Wednesday, March 7, 2012

Hadoop Apache Avro Data Serialization


Merced Systems, Inc., the company I work at,  hosted a great meet up with Scott Carey as a guest speaker. 

http://www.meetup.com/MRDesignPattern/

We went though the general concepts and tip/trick about avro

Here is the general outline of the meeting:

What is Avro?




Avro is a  serialization framework developed within Apache's Hadoop project. It uses JSON for defining data types and protocols, and serializes data in a compact binary format.
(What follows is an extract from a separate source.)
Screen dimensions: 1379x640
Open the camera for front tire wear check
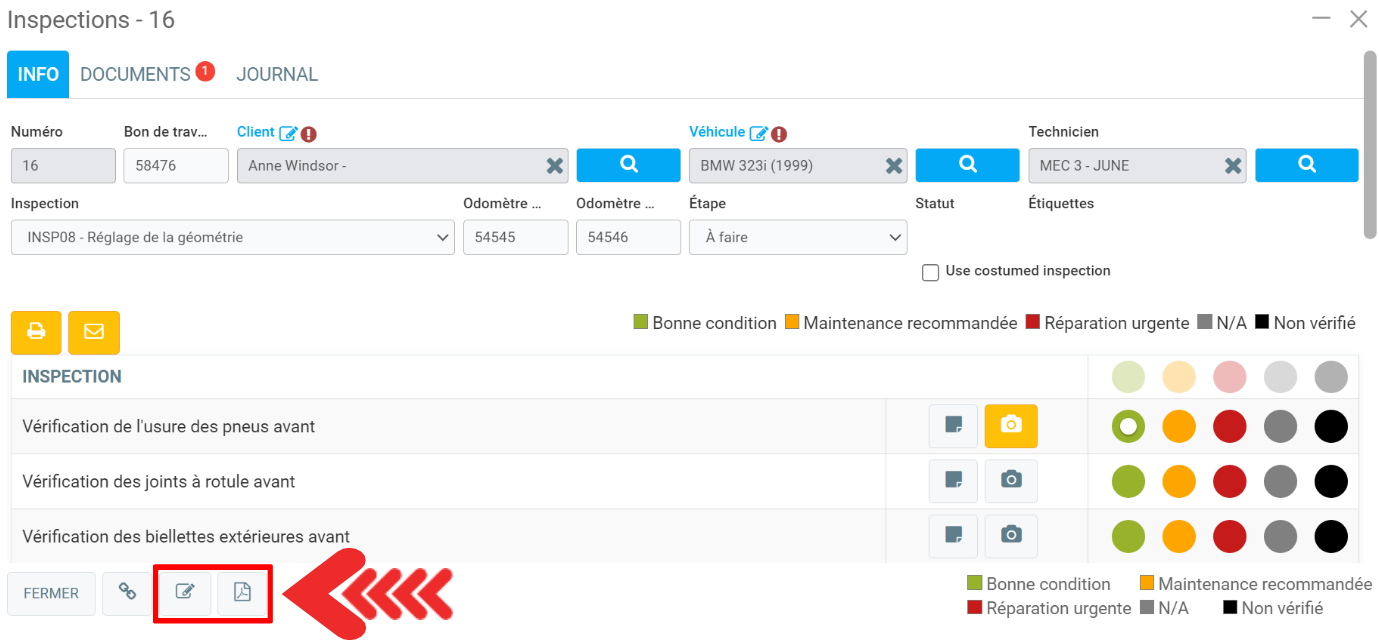1011,426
Its primary use is in Apache Hadoop, where it can provide both a serialization format for persistent data.
Avro provides good way to convert unstructured and semi-structured data into a structured way using schemas




The Avro schema used to write data is required to be available when reading it.
● Fields are not tagged
  • ○  More compact
  • ○  Potentially faster
    ● Code generation is optional.
  • ○  Simple implementations can read and write data
  • ○  Dynamic, discoverable RPC is also possible (but not implemented)
    Schema storage explicitly or by reference required. 
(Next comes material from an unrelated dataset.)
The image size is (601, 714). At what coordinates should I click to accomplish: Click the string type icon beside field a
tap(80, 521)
    The compression is awesome!!!


    class Card {
      int number; //ace = 1, king = 13
      Suit suit;
    
    }
    enum Suit {

      SPADE, HEART, DIAMOND, CLUB;
    }
    
    Java Heap: 24 bytes (32 bit JVM) to 32 bytes Avro binary: 2 bytes

    Card card = new Card();
    card.number = 1;
    card.suit = Suit.SPADE;
    
    Avro binary: 0x02 0x00
    First byte: the integer 1, encoded
    Second byte: the ordinal of the Suit enum (0), encoded


    Go Avro!!!!